Control: tag -1 + confirmed upstream

On Tue, Sep 12, 2023 at 10:11:58PM +0200, Alexandre Detiste wrote:
> In v1.x the trailing "> /dev/null" was purposely chopped of the end of the 
> line
> because there wasn't an OnSucces= handler anyway and the goal
> was to further parse the bash-one liner.
> 
> Some of the brittle bash-parsing has already been dropped of from 2.x.
Concretely, we already killed stuff like this:
        if (len(self.command) == 6 and
            self.command[0] == '[' and
            self.command[1] in ['-x','-f','-e'] and
            self.command[2] == self.command[5] and
            self.command[3] == ']' and
            self.command[4] == '&&' ):
                self.testremoved = self.command[2]
                self.command = self.command[5:]

        if (len(self.command) == 5 and
            self.command[0] == 'test' and
            self.command[1] in ['-x','-f','-e'] and
            self.command[2] == self.command[4] and
            self.command[3] == '&&' ):
                self.testremoved = self.command[2]
                self.command = self.command[4:]
in the C++ rewrite as "brittle damage" ‒
https://github.com/systemd-cron/systemd-cron/pull/101#issuecomment-1673266966.
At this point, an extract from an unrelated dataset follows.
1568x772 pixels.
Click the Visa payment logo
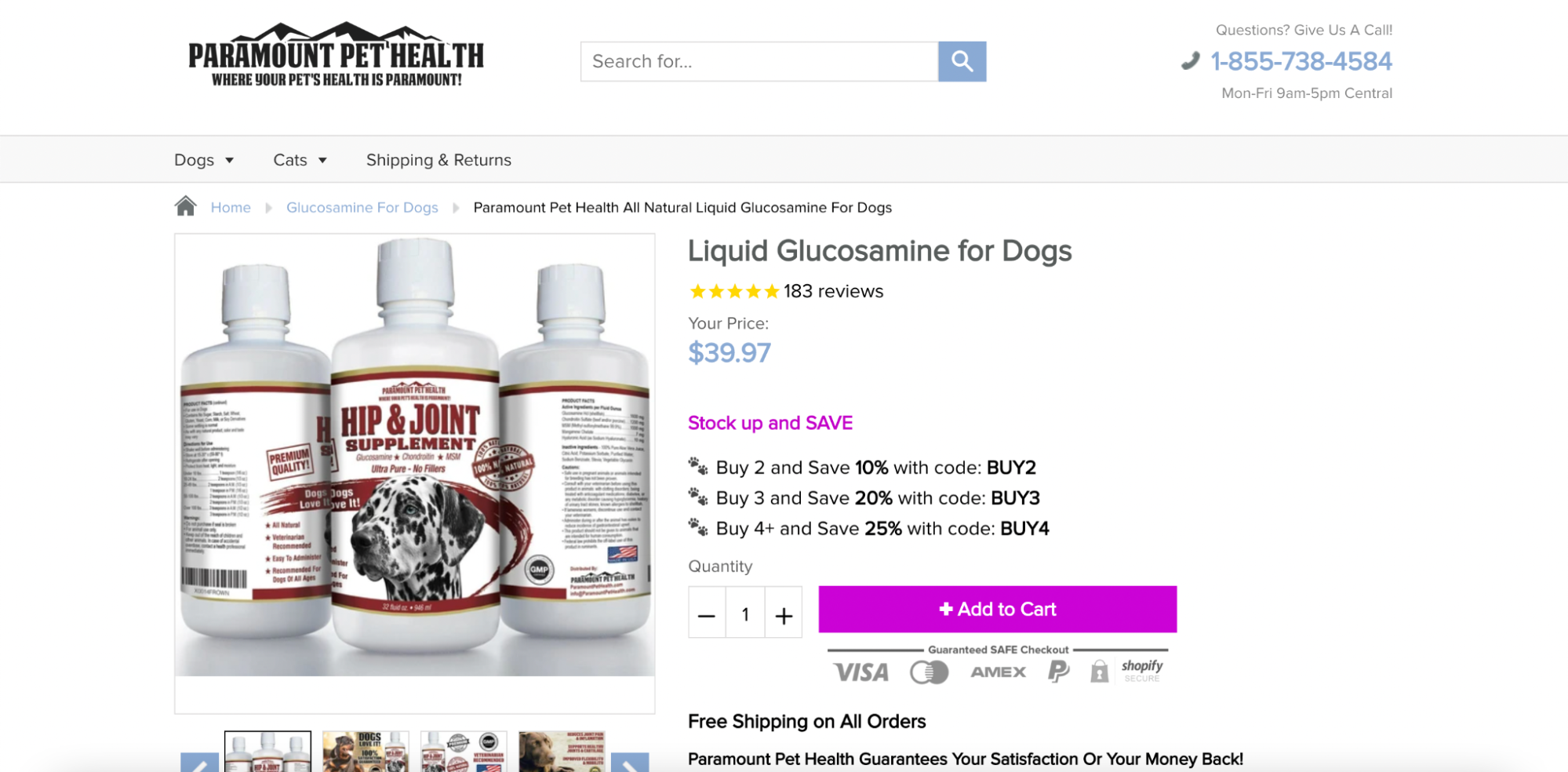click(860, 672)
The only substitutions left in decode_command() that do explicit damage
to the line are
                if(auto pgm = this->which(this->command[0]); pgm && *pgm != 
this->command[0]) {
                        if(!this->command.command0)
                                ++this->command.command.b;
                        this->command.command0 = std::move(pgm);
                }
which dereferences the first word so we can avoid going through
/bin/sh copied-line.sh for single-word lines
(which, I've just realised, breaks when stuff lands in/is removed from,
 say /usr/local/bin, and systemd isn't reloaded ‒ imagine
   cp /bin/id /usr/local/bin
   systemd daemon-reload
   rm /usr/local/bin/id
 ‒ and now a "@daily id" job no longer works!
   since it tries executing /usr/local/bin/id!;
 IMO we should trim the whole function before
   if(!std::binary_search(std::begin(KSH_SHELLS), std::end(KSH_SHELLS), 
vore::basename(this->shell)))
 and axe KSH_SHELLS, and always generate a scriptlet)
and
                if(this->command.size() > 2 && this->command.command.e[-2] == 
">"sv && this->command.command.e[-1] == "/dev/null"sv)
                        this->command.command.e -= 2;
                if(this->command.size() > 1 && this->command.command.e[-1] == 
">/dev/null"sv)
                        this->command.command.e -= 1;
which you're seeing.

> We can either [1] remove the code that chop of the /dev/null
I agree. This had, maybe, potentially, some minute degree of merit
before we did normal cron-style mail.

Now that we behave like cron, it's just knowing-better-than-the-user.

> or [2] isolate it to only run when CRON_MAIL_SUCCESS=never
> (a setting that allow users to revert to the previous behaviour).
The user has all the controls to configure this precisely as they need now,
this is clearly confusing, since it goes against the explicit and overt
user configuration.

> I personally prefer "1" because of my own past habits
Agree, just kill it.

> even if "2" will look cleaner from a new point of view..
I don't think it is, really. Respect what the user wrote,
don't do needless magic (like this), and users will be happy.

Maybe add a changelog note that
"Fix: sd-cron-g no longer damages the line by stripping >[ ]/dev/null".